■ Exercise:
Please turn the material below into a Markdown table with the columns "Row" and "Line," one row per line and blank lines skipped. Leave the pictures out.

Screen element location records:
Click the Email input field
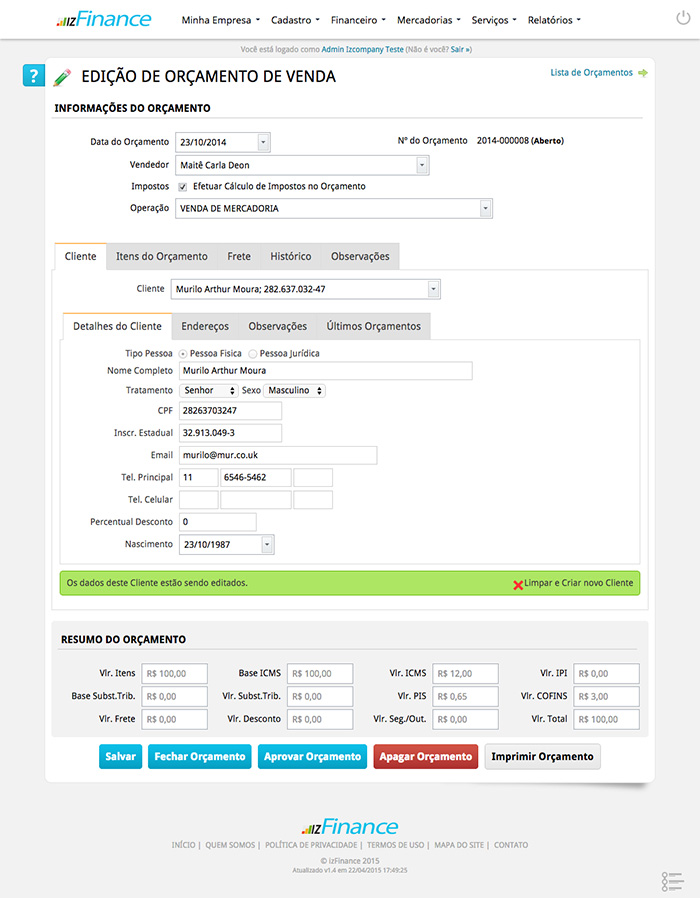point(277,455)
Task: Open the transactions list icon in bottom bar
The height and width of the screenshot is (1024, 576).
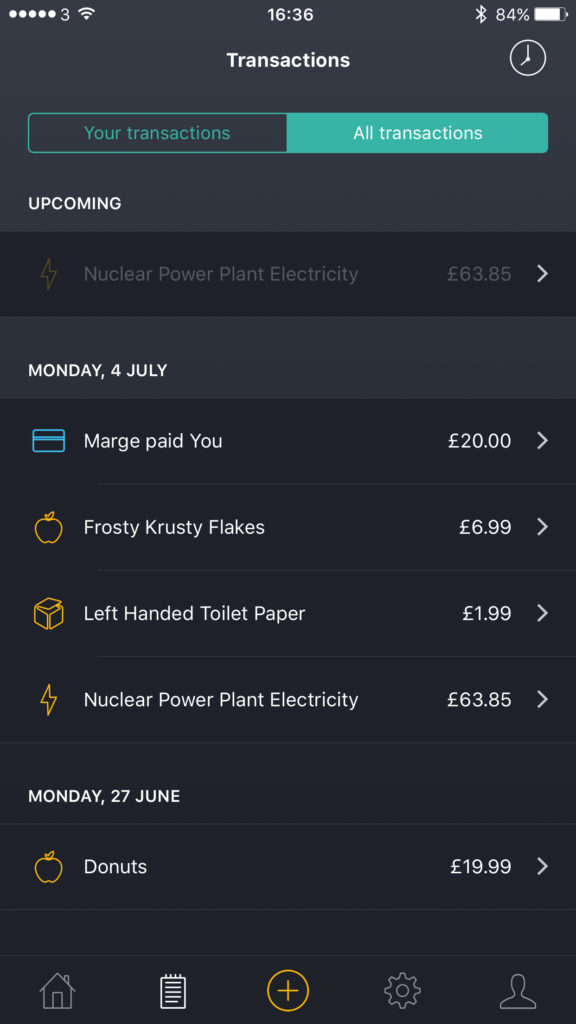Action: pyautogui.click(x=173, y=991)
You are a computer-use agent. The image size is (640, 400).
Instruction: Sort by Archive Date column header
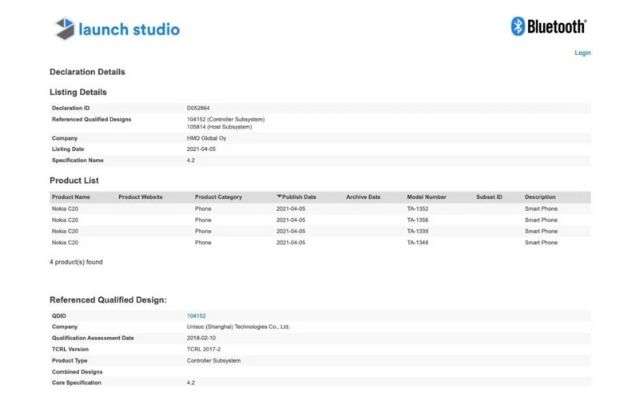point(363,197)
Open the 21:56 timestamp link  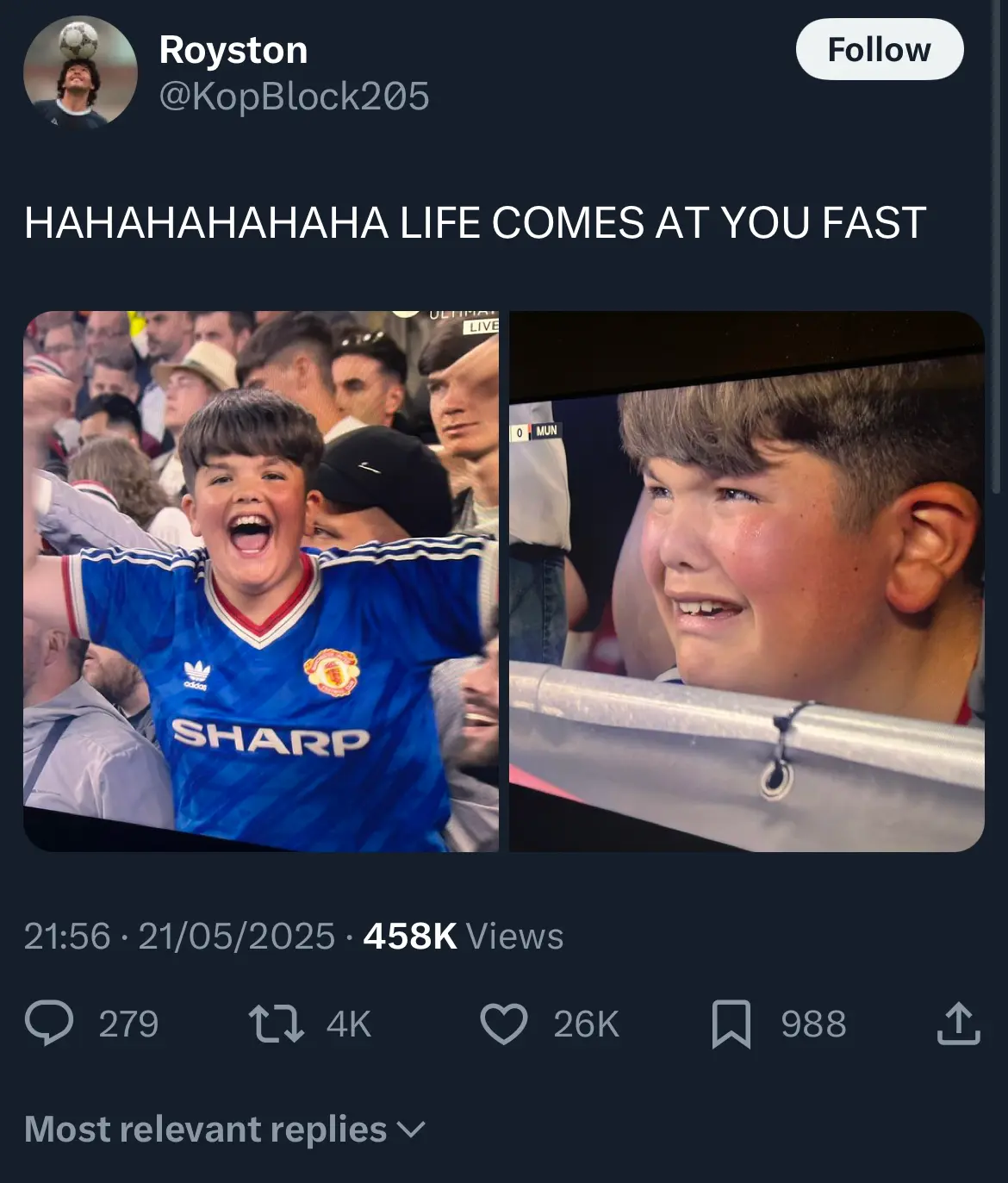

■ In response:
| Row | Line |
|---|---|
| 1 | Click the Email input field |
| 2 | point(277,455) |
| 3 | Task: Open the transactions list icon in bottom bar |
| 4 | The height and width of the screenshot is (1024, 576). |
| 5 | Action: pyautogui.click(x=173, y=991) |
| 6 | You are a computer-use agent. The image size is (640, 400). |
| 7 | Instruction: Sort by Archive Date column header |
| 8 | point(363,197) |
| 9 | Open the 21:56 timestamp link   |